What is required ▸ The whole listing below must be printed again exactly, images excluded.

Dataset records Block Start

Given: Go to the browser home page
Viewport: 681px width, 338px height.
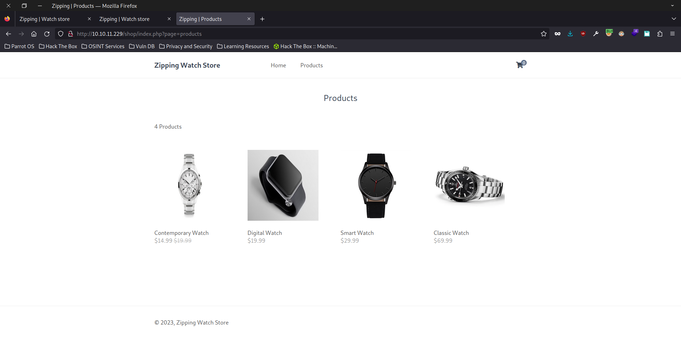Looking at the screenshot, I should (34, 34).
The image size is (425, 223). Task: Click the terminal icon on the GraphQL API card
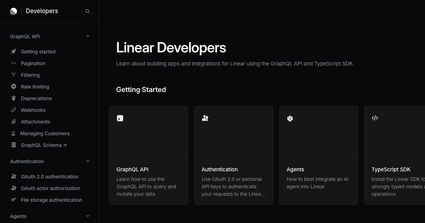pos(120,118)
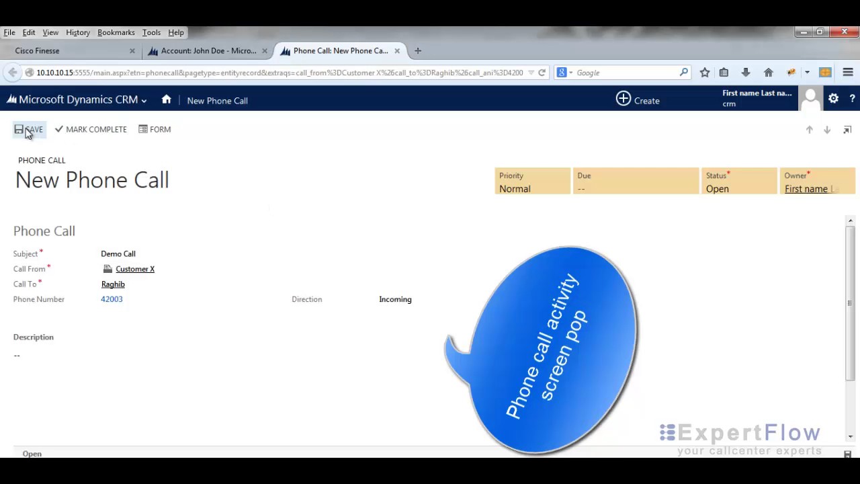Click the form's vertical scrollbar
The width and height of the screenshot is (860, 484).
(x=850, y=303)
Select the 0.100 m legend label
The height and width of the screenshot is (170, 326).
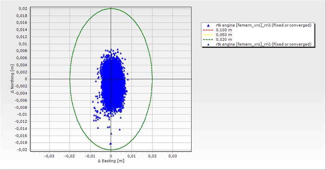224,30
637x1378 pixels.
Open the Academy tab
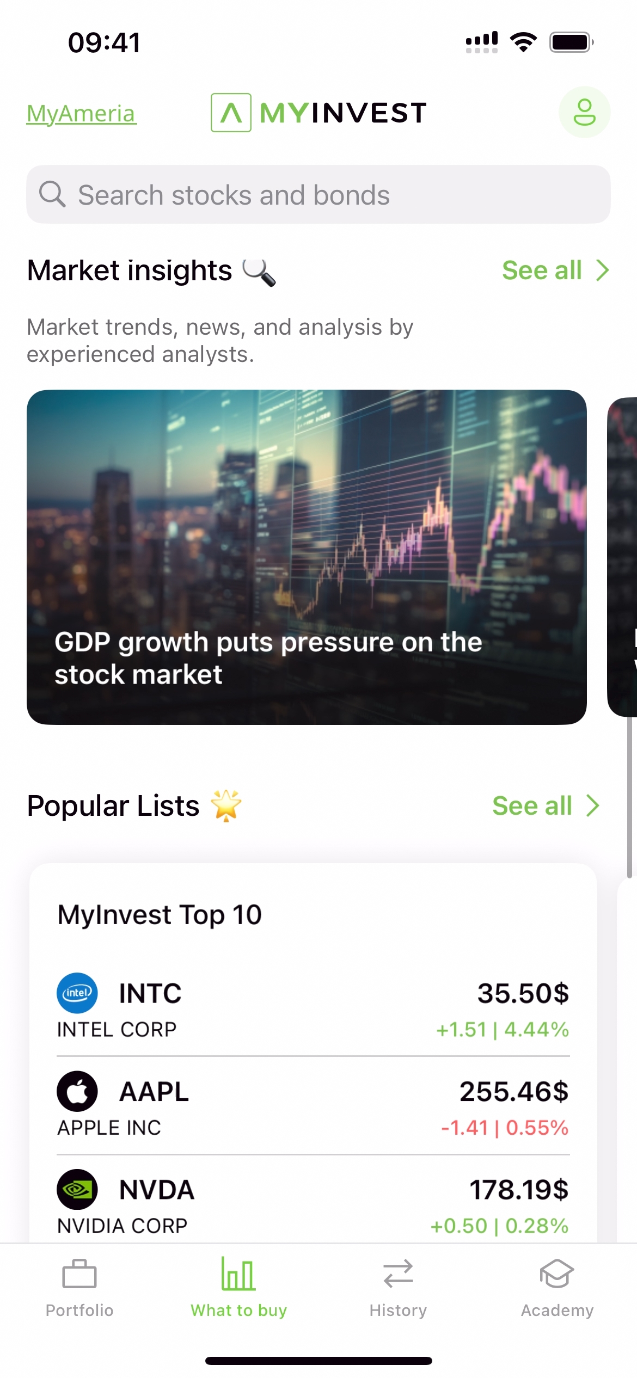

Dataset records Block End

Task output ▸
Given: Go to the browser home page
Viewport: 681px width, 338px height.
Looking at the screenshot, I should (34, 34).
The image size is (425, 223). Task: Click the terminal icon on the GraphQL API card
pos(120,118)
Click the form's vertical scrollbar
The width and height of the screenshot is (860, 484).
(x=850, y=303)
Select the 0.100 m legend label
The height and width of the screenshot is (170, 326).
224,30
637x1378 pixels.
Open the Academy tab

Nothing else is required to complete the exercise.